What many folks don’t realize is that the Allman Brothers Band put out a tremendous album in 2003—an album that, when I first heard it, really rekindled a flame for me. Hittin’ the Note is a must-have because it shows that the band was once again at their very best, after decades of turmoil and personal and professional lows. While certainly not the original lineup, one can imagine that the original Brothers would have been proud of where this latest album had taken the group. I was fortunate to see them in concert in 2009 with my old stoner-hippy boss. It was the only time I got to see the Brothers. How I wish I’d been able to make a trip to New York City to see them during one of their many sold-out runs at the Beacon Theater…

Fittingly, it was my old stoner-hippy boss who sent me a text last Saturday that said, “Damn. Brother Gregg Allman died.” That hit hard.

Drummer Butch Trucks in January, and now just 4 months later, Gregg Allman. 2017 has been a rough year.

He lived hard and that took a toll. But Gregg had gotten it together and was living right, continuing to make great music, both with his own band as well as with the Allman Brothers right up until their farewell concert in 2014. One can’t help but listen to The High Cost of Low Living and think that it was more than just words.

“It’s a high cost of low livin’
Ain’t it high time?
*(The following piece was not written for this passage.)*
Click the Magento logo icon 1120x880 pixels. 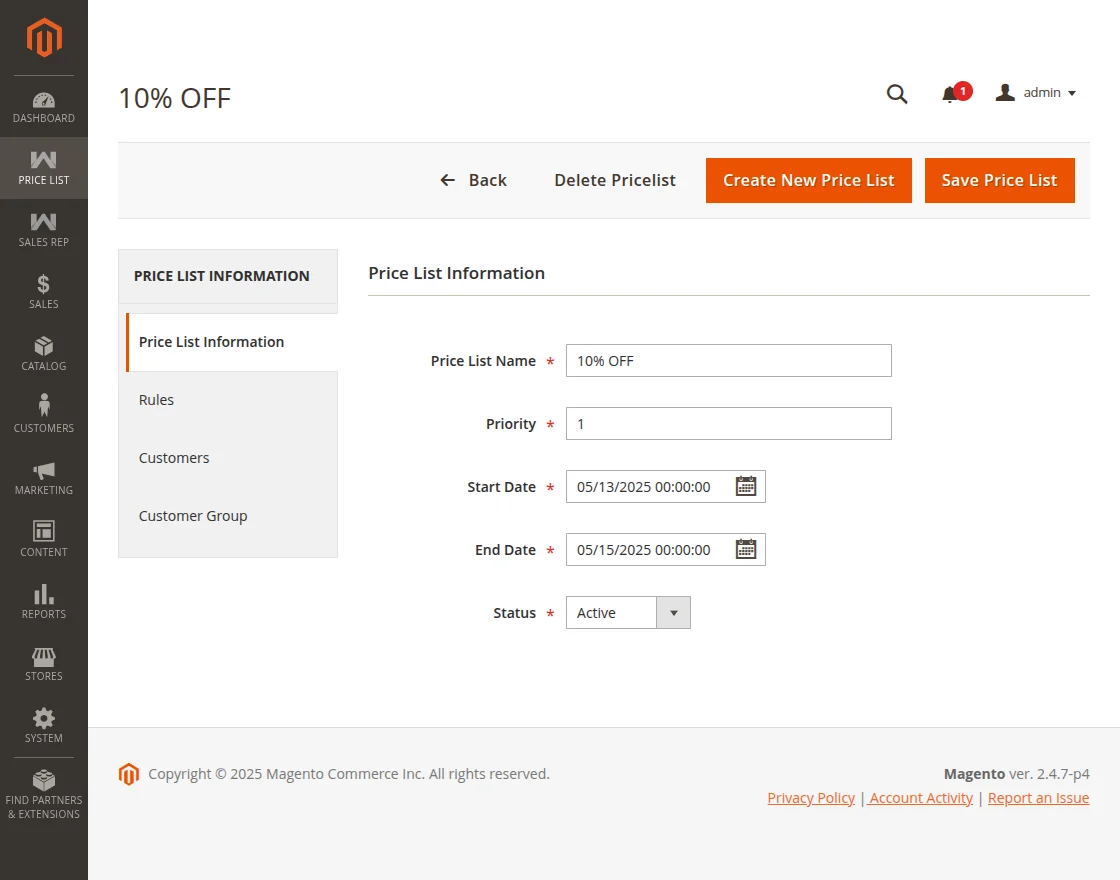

You turn yourself around
Yeah, the high cost of low livin’
It’s bound to put you six feet in the ground.”

Rest in Peace, Brother Gregg. Thanks for the music.

 

9 thoughts on “The High Cost of Low Livin’”

  1. Mike Sepelak says:

    Amen, brother. Thanks for sharing the pain.

    1. Kirk Werner says:

      It feels better to get it out, and it’s a far better use of my blog than what is typically posted here. Thanks for the inspiration to spew the blues, man.

      1. Mike Sepelak says:

        Happy to inspire. What good is having a blog if you can’t just “put it out there” when the spirit moves you?

  2. Link Jackson says:

    I have been playing the Fillmore album round and round since I got the news…I don’t see that ending any time soon….at least not until I feel like I have been untied from the Whipping Post. Great words Kirk…damn shame the road ended.

    1. Kirk Werner says:

      Thanks for sharing the blues, Link. A great loss, but what a great legacy he left.

  3. Gary Schaaff says:

    Thanks Kirk …I really enjoyed what you had to say about Gregg and his Brothers.Rich and I both loved the Brothers.I first saw them right after the release of the Fillmore album at the Chicago Auditorium. I remember after the show thinking i would never see or hear anything like it again. Years later Rich and i saw The Brothers at the Chicago Uptown Theatre. I know that Rich continued to go to the Brothers shows at the Beacon Theatre N.Y.C.

    1. Kirk Werner says:

      Gary, thanks for the comment. What I wouldn’t give to have been able to see them in the early days. Rich and I touched on the topic of the Brothers–I recall being envious that he’d seen them at the Beacon. I imagine he’s listening to them right now, live, since most of the Band is there with him.

      1. Mike Sepelak says:

        Now there’s a splendid thought. As each of our musical icons find their way to the other side, there’s a huge blowout, a raucous jam, as they take the celestial stage with those who have gone before. Righteous!

        1. Kirk Werner says:

          That is a comforting thought, indeed. I’m not quite ready, but when the time comes, I’ll have my ticket in hand.